Er steckte das Schwert wieder vollständig in die Scheide und reichte es Hanif, der es hinter sie wegpackte.

Die Männer jubelten Hanif zu, der sich stolz aufgerichtet hatte und dem Scheich dankbar zunickte.

„Wie geschickt er sie manipuliert", dachte Carina bei sich.

Die sonst eher schläfrige Stimmung war jetzt fast ehrfürchtig und voller Enthusiasmus.

„Zeig uns noch mehr, Herr", rief einer der Männer.

Rayan überlegte. Dann führte er zwei kurze Bewegungen so schnell hintereinander durch, dass keiner der Anwesenden sicher war, ob er sich überhaupt bewegt hatte.

Doch ein leises „plopp, plopp“ brachte die Männer dazu aufzusehen. Es dauerte einen Moment, bis sie erkannten, was das Geräusch verursacht hatte: In zwei der vier hölzernen Stäbe des Zeltes, in dem sie saßen, steckten zwei silberne Wurfmesser.

„Ich fass‘ es nicht, Messerwerfen kann der Kerl auch noch.“

Und mit welcher Präzession beide Würfe ausgeführt worden waren! Während die Männer ihren Herrn wie einen Helden feierten, rieselte es ihr kalt den Rücken hinunter. Mit dem war wirklich nicht zu scherzen. Wieder hatte sie das Bild des armen Mannes nahe Dubai vor Augen, der für seinen Mordversuch so grausam bezahlt hatte.
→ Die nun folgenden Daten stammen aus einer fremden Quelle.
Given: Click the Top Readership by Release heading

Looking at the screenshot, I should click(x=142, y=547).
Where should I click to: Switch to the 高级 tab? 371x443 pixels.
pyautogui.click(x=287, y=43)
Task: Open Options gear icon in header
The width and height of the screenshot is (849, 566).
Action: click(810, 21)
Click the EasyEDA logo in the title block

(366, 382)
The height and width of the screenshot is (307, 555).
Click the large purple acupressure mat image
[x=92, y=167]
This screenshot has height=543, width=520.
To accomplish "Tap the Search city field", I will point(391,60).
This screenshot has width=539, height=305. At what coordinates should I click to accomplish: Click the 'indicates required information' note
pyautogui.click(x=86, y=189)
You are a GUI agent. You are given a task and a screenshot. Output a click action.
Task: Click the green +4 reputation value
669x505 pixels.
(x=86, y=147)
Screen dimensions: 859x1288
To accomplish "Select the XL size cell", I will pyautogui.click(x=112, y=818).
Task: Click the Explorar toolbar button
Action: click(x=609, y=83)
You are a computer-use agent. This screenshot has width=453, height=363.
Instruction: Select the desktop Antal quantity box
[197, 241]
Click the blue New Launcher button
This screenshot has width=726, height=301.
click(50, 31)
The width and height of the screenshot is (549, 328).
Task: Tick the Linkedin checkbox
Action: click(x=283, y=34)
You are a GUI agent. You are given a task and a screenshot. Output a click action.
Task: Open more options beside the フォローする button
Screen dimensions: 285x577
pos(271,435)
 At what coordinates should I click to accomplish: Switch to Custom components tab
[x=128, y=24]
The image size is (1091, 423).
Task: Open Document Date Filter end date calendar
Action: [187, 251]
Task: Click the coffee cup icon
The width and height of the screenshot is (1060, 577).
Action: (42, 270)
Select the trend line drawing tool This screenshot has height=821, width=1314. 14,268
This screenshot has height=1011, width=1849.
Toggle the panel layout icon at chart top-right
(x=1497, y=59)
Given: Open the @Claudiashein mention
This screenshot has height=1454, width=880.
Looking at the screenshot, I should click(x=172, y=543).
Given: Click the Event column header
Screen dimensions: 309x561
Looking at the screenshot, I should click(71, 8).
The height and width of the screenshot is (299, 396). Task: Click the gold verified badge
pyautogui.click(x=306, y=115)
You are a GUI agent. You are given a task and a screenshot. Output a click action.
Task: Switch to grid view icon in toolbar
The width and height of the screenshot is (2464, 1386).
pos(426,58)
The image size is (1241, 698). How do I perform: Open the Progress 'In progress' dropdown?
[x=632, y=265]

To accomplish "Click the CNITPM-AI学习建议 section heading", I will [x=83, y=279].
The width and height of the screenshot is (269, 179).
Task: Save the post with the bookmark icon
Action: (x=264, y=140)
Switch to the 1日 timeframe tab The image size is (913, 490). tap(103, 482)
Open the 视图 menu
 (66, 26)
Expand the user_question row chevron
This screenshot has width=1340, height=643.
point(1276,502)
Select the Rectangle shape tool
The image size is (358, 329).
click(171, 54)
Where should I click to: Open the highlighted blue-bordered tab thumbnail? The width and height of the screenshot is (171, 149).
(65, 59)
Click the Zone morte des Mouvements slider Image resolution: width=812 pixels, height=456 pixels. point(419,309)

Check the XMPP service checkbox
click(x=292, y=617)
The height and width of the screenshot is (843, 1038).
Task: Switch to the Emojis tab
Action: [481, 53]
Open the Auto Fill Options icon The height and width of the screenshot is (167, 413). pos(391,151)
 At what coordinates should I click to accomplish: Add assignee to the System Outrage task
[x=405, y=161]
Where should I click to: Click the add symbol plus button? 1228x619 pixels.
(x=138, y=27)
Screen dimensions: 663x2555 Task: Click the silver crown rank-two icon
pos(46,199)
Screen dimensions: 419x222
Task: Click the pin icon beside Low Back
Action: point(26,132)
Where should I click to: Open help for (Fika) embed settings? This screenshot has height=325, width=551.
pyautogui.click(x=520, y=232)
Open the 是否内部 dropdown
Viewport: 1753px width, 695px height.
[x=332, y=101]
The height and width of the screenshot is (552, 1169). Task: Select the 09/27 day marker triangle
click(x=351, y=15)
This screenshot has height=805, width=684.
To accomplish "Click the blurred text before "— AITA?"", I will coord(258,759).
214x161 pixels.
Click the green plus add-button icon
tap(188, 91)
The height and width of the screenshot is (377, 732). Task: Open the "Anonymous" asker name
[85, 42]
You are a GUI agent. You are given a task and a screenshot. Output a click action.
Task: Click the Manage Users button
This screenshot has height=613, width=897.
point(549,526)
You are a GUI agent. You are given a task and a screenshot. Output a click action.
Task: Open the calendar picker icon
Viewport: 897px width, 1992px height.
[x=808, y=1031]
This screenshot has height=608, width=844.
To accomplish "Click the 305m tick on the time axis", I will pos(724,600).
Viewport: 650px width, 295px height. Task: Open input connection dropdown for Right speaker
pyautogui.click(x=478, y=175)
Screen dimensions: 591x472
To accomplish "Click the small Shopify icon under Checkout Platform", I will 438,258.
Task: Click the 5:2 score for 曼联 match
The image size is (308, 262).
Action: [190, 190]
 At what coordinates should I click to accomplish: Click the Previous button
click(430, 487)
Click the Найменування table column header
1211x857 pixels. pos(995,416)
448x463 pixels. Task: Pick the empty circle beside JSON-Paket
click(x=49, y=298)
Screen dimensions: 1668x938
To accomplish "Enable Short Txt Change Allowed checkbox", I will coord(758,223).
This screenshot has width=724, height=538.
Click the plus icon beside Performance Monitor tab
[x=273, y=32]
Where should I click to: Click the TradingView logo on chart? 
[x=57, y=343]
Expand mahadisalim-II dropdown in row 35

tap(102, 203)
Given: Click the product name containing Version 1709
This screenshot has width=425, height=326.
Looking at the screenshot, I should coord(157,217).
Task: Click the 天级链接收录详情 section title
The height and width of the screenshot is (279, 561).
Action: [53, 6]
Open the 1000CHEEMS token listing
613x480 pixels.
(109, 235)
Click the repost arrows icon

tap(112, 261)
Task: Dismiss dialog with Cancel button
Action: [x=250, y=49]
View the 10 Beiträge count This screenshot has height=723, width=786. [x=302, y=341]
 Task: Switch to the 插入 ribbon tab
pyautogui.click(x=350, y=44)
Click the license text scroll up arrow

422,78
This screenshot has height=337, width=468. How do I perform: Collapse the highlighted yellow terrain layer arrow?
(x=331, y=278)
Sie beschloss, sich unauffällig zu verziehen und ins Bett zu gehen. Sollten sie ihren „Helden“ doch weiter feiern, sie würde die Zeit besser zum Schlafen nutzen. Irgendwie hatte sie sich heute den ganzen Tag auch nicht wirklich gut gefühlt. Sie hatte Bauchschmerzen gehabt, was sie auf das Wasser zurückgeführt hatte.